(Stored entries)
__________

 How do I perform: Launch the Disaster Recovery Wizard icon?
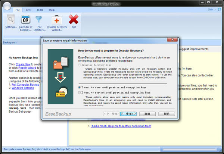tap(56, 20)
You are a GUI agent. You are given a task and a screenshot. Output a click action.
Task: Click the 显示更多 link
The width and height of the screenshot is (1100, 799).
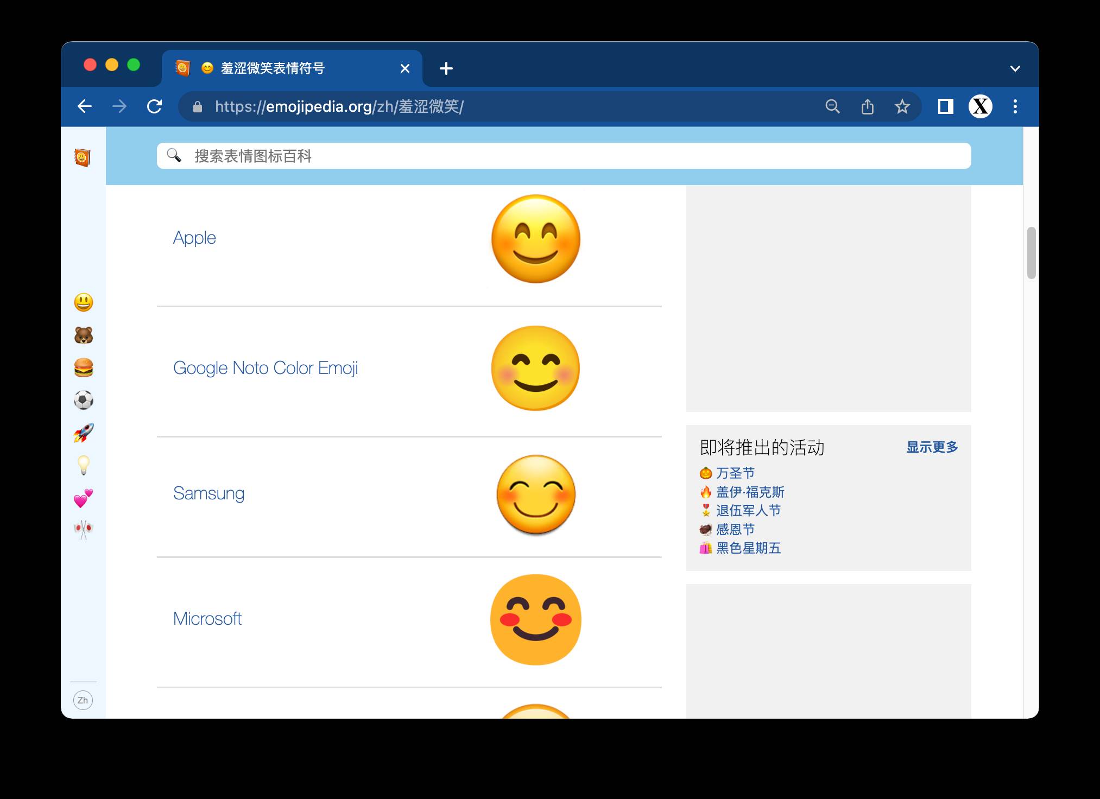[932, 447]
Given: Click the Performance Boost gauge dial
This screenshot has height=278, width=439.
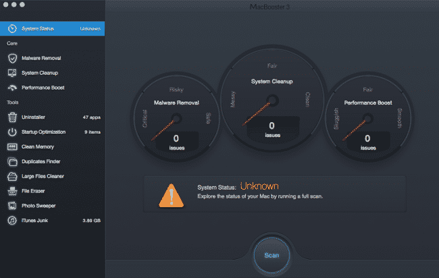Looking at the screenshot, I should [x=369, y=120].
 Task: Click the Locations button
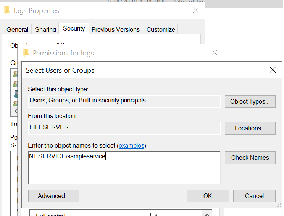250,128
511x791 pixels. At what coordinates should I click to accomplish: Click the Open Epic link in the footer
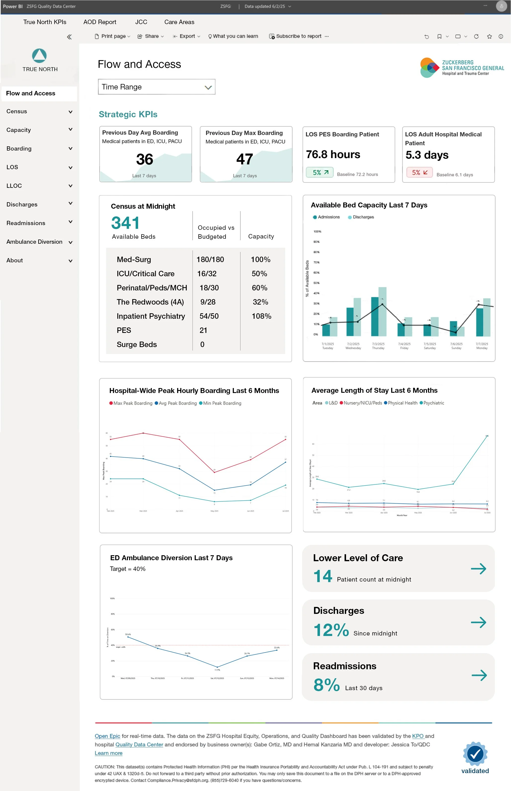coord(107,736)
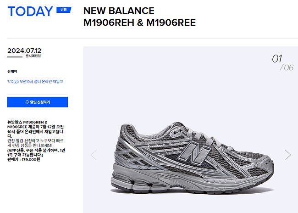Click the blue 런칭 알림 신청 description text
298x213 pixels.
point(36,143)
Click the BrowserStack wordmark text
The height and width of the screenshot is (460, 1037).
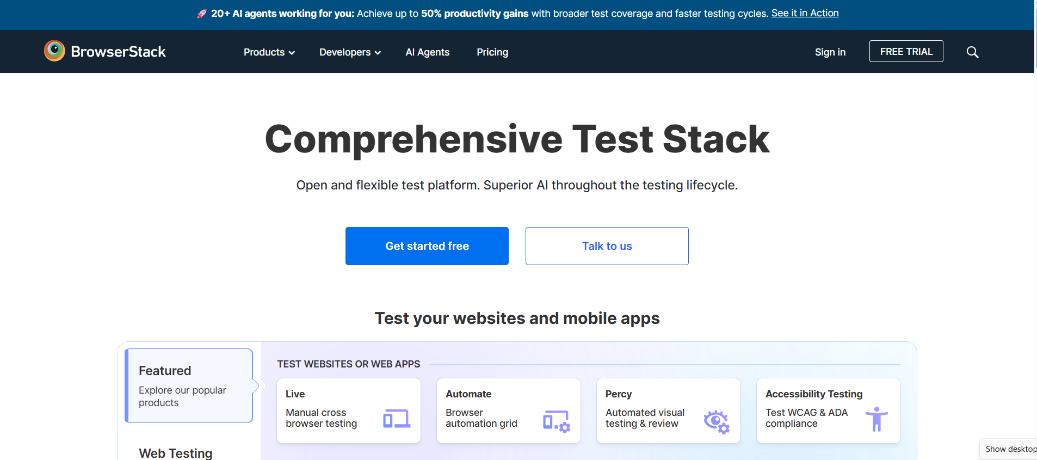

__________

### Directions for this task:
Reproduce the records verbatim, beginning at the line that contains "Given: Click the Performance Boost gauge dial" and stopping after the line that contains "point(36,143)". Leave the pictures out of your answer.

### Exercise result:
Given: Click the Performance Boost gauge dial
This screenshot has height=278, width=439.
Looking at the screenshot, I should [x=369, y=120].
 Task: Click the Locations button
250,128
511x791 pixels. At what coordinates should I click to accomplish: Click the Open Epic link in the footer
coord(107,736)
Click the blue 런칭 알림 신청 description text
298x213 pixels.
point(36,143)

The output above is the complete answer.